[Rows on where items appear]

====================

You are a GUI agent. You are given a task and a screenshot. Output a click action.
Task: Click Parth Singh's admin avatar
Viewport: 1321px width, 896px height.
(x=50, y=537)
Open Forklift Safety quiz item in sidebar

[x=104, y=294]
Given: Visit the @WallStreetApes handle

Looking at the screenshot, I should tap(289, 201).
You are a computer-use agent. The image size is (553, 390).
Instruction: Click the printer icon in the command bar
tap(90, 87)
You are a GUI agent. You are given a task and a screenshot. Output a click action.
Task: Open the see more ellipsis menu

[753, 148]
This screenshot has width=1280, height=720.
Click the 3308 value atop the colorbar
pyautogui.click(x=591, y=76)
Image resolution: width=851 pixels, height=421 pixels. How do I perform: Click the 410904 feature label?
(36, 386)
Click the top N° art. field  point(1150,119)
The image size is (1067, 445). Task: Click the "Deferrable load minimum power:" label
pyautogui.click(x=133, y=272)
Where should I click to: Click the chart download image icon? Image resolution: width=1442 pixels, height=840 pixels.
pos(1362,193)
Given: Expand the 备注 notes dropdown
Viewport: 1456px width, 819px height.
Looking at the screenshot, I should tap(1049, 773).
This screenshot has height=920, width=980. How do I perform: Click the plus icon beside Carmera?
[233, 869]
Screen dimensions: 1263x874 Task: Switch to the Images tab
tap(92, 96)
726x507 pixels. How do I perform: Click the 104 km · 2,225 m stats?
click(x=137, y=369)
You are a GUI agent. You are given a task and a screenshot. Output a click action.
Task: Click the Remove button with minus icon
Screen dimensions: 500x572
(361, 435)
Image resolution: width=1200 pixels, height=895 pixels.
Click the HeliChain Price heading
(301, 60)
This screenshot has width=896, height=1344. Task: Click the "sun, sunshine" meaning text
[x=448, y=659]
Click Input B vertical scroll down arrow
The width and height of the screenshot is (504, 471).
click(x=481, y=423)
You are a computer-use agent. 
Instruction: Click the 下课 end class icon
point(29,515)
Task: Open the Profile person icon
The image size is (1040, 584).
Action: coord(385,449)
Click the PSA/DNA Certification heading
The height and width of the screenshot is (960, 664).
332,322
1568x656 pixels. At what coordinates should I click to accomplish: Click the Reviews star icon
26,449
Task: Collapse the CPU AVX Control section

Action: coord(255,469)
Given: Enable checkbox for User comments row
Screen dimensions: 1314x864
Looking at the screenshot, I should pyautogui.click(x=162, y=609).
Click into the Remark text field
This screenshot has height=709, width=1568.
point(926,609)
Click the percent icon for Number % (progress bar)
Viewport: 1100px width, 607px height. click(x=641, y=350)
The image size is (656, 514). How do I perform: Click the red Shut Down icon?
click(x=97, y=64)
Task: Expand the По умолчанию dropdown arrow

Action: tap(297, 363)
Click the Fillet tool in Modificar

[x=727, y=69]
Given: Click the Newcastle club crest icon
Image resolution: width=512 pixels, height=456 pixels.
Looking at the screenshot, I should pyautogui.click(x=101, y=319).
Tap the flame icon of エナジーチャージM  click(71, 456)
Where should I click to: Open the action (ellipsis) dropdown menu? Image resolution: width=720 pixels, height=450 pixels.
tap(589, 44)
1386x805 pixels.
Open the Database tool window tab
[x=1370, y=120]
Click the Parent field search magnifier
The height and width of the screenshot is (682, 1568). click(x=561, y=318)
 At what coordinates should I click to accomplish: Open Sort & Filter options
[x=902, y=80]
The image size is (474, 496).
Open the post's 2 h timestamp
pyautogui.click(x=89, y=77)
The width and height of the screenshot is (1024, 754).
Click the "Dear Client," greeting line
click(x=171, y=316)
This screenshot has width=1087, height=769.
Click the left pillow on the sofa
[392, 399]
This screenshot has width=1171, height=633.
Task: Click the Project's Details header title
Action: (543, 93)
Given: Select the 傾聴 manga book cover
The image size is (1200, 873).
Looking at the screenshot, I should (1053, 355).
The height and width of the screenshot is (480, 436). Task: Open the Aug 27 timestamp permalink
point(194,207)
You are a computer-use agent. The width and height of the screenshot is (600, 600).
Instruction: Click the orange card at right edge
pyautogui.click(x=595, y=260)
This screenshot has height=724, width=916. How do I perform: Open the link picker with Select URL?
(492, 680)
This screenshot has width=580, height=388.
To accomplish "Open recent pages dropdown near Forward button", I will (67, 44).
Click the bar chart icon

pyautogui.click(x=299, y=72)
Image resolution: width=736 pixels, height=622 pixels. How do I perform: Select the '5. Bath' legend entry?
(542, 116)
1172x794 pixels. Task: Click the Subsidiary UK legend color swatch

====================

* [THE REQUEST] Reproduce every row above verbatim, line for line.

* [RESULT BELOW]
You are a GUI agent. You are given a task and a screenshot. Output a click action.
Task: Click Parth Singh's admin avatar
Viewport: 1321px width, 896px height.
(x=50, y=537)
Open Forklift Safety quiz item in sidebar

[x=104, y=294]
Given: Visit the @WallStreetApes handle

Looking at the screenshot, I should tap(289, 201).
You are a computer-use agent. The image size is (553, 390).
Instruction: Click the printer icon in the command bar
tap(90, 87)
You are a GUI agent. You are given a task and a screenshot. Output a click action.
Task: Open the see more ellipsis menu

[753, 148]
This screenshot has width=1280, height=720.
Click the 3308 value atop the colorbar
pyautogui.click(x=591, y=76)
Image resolution: width=851 pixels, height=421 pixels. How do I perform: Click the 410904 feature label?
(36, 386)
Click the top N° art. field  point(1150,119)
The image size is (1067, 445). Task: Click the "Deferrable load minimum power:" label
pyautogui.click(x=133, y=272)
Where should I click to: Click the chart download image icon? Image resolution: width=1442 pixels, height=840 pixels.
pos(1362,193)
Given: Expand the 备注 notes dropdown
Viewport: 1456px width, 819px height.
Looking at the screenshot, I should tap(1049, 773).
This screenshot has height=920, width=980. How do I perform: Click the plus icon beside Carmera?
[233, 869]
Screen dimensions: 1263x874 Task: Switch to the Images tab
tap(92, 96)
726x507 pixels. How do I perform: Click the 104 km · 2,225 m stats?
click(x=137, y=369)
You are a GUI agent. You are given a task and a screenshot. Output a click action.
Task: Click the Remove button with minus icon
Screen dimensions: 500x572
(361, 435)
Image resolution: width=1200 pixels, height=895 pixels.
Click the HeliChain Price heading
(301, 60)
This screenshot has width=896, height=1344. Task: Click the "sun, sunshine" meaning text
[x=448, y=659]
Click Input B vertical scroll down arrow
The width and height of the screenshot is (504, 471).
click(x=481, y=423)
You are a computer-use agent. 
Instruction: Click the 下课 end class icon
point(29,515)
Task: Open the Profile person icon
The image size is (1040, 584).
Action: coord(385,449)
Click the PSA/DNA Certification heading
The height and width of the screenshot is (960, 664).
332,322
1568x656 pixels. At what coordinates should I click to accomplish: Click the Reviews star icon
26,449
Task: Collapse the CPU AVX Control section

Action: coord(255,469)
Given: Enable checkbox for User comments row
Screen dimensions: 1314x864
Looking at the screenshot, I should pyautogui.click(x=162, y=609).
Click into the Remark text field
This screenshot has height=709, width=1568.
point(926,609)
Click the percent icon for Number % (progress bar)
Viewport: 1100px width, 607px height. click(x=641, y=350)
The image size is (656, 514). How do I perform: Click the red Shut Down icon?
click(x=97, y=64)
Task: Expand the По умолчанию dropdown arrow

Action: tap(297, 363)
Click the Fillet tool in Modificar

[x=727, y=69]
Given: Click the Newcastle club crest icon
Image resolution: width=512 pixels, height=456 pixels.
Looking at the screenshot, I should pyautogui.click(x=101, y=319).
Tap the flame icon of エナジーチャージM  click(71, 456)
Where should I click to: Open the action (ellipsis) dropdown menu? Image resolution: width=720 pixels, height=450 pixels.
tap(589, 44)
1386x805 pixels.
Open the Database tool window tab
[x=1370, y=120]
Click the Parent field search magnifier
The height and width of the screenshot is (682, 1568). click(x=561, y=318)
 At what coordinates should I click to accomplish: Open Sort & Filter options
[x=902, y=80]
The image size is (474, 496).
Open the post's 2 h timestamp
pyautogui.click(x=89, y=77)
The width and height of the screenshot is (1024, 754).
Click the "Dear Client," greeting line
click(x=171, y=316)
This screenshot has width=1087, height=769.
Click the left pillow on the sofa
[392, 399]
This screenshot has width=1171, height=633.
Task: Click the Project's Details header title
Action: (543, 93)
Given: Select the 傾聴 manga book cover
The image size is (1200, 873).
Looking at the screenshot, I should (1053, 355).
The height and width of the screenshot is (480, 436). Task: Open the Aug 27 timestamp permalink
point(194,207)
You are a computer-use agent. The width and height of the screenshot is (600, 600).
Instruction: Click the orange card at right edge
pyautogui.click(x=595, y=260)
This screenshot has height=724, width=916. How do I perform: Open the link picker with Select URL?
(492, 680)
This screenshot has width=580, height=388.
To accomplish "Open recent pages dropdown near Forward button", I will (67, 44).
Click the bar chart icon

pyautogui.click(x=299, y=72)
Image resolution: width=736 pixels, height=622 pixels. How do I perform: Select the '5. Bath' legend entry?
(542, 116)
1172x794 pixels. Task: Click the Subsidiary UK legend color swatch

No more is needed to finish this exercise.